Brush the tops evenly with the melted butter, then pour over the remainder. Sprinkle the remaining cinnamon-sugar mixture evenly on top, then place in the oven and bake until golden brown, 20 to 25 minutes.
While the bread is baking, make the glaze: combine the powdered sugar and milk in a small bowl, and whisk to combine. If needed to reach a pourable consistency, add more milk a few drops at a time. Once the bread is done, let it cool for 5 minutes. Drizzle the glaze over the top, serve immediately, and enjoy! (Alternatively, after it cools for 5 minutes, you can invert the bread onto a plate, then invert it again onto a serving plate, before drizzling it with glaze.)

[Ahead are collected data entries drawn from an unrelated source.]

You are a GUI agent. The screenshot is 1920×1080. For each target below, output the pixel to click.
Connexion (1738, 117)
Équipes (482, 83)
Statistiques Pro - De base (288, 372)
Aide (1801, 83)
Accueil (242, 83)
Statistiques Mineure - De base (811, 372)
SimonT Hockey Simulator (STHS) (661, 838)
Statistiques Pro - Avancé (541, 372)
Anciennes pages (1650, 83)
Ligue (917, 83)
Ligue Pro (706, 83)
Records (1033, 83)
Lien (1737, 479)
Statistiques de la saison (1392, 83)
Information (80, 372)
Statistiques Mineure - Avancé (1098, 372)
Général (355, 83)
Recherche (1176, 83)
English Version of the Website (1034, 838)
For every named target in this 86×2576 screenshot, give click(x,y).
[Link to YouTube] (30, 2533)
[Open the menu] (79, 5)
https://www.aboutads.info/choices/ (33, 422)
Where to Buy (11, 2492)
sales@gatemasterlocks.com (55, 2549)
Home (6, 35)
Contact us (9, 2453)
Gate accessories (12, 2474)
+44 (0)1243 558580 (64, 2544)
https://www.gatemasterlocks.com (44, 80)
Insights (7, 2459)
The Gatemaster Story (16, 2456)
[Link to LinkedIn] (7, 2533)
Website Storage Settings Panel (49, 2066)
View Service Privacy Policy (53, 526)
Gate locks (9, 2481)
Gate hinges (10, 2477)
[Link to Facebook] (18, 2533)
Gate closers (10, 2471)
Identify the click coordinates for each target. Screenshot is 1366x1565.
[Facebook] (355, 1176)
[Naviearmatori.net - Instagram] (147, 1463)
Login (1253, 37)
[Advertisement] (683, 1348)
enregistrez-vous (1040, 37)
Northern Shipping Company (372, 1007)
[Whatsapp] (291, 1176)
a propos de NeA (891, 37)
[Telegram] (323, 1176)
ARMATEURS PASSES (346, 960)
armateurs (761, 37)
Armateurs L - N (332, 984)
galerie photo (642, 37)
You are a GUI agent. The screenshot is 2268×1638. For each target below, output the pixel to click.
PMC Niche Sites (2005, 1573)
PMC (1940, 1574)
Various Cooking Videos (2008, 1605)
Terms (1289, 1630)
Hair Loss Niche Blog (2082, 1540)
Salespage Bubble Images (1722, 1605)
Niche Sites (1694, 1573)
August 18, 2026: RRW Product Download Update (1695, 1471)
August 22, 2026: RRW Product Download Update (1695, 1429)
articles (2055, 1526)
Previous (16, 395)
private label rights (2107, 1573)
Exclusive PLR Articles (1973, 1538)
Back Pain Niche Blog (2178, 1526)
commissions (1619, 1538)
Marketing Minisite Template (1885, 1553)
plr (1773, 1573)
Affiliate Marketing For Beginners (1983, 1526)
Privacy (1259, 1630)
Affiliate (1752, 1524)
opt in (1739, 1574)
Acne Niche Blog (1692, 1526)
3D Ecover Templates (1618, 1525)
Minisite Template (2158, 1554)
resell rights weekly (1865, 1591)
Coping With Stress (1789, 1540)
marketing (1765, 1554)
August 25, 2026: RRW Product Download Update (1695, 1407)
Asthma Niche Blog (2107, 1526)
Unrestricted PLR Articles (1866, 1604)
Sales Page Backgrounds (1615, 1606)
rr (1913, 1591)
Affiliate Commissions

— Instant yeast is available in the baking aisle and online. It is sometimes labeled as “bread machine yeast” and requires no proofing, so it can be mixed directly into the flour. If using active dry yeast, it needs to be proofed first: mix the teaspoon of sugar into the measuring cup with the lukewarm water (see below) until dissolved. Add the yeast and stir to combine. Let it sit for 7 to 10 minutes, until foamy on top. Then pour the whole mixture into the bowl with the flour and salt, and proceed with the recipe as written.
— To make lukewarm water for proofing yeast, Alexandra has another genius solution that applies to any standard bread recipe, with no thermometer necessary. Combine 3 parts cold water to 1 part boiling water, and voila: perfectly warm. So in this recipe, that would be 3/4 cup of cold water plus 1/4 cup of boiling water.
— To make this recipe vegan, use non-dairy butter and milk.